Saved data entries
· · · ·

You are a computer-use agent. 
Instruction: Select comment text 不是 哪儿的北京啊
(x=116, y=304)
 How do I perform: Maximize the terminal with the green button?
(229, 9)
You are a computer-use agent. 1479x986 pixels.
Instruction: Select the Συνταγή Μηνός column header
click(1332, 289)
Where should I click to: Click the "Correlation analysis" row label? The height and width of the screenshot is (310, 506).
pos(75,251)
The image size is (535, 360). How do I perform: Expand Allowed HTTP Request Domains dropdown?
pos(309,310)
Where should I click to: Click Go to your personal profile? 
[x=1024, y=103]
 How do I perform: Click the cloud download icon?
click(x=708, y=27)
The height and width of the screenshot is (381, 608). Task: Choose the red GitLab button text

· · · ·

▶ _Work task_
Your answer must consist of every line above, reproduced exactly.

▶ _Final answer_
You are a computer-use agent. 
Instruction: Select comment text 不是 哪儿的北京啊
(x=116, y=304)
 How do I perform: Maximize the terminal with the green button?
(229, 9)
You are a computer-use agent. 1479x986 pixels.
Instruction: Select the Συνταγή Μηνός column header
click(1332, 289)
Where should I click to: Click the "Correlation analysis" row label? The height and width of the screenshot is (310, 506).
pos(75,251)
The image size is (535, 360). How do I perform: Expand Allowed HTTP Request Domains dropdown?
pos(309,310)
Where should I click to: Click Go to your personal profile? 
[x=1024, y=103]
 How do I perform: Click the cloud download icon?
click(x=708, y=27)
The height and width of the screenshot is (381, 608). Task: Choose the red GitLab button text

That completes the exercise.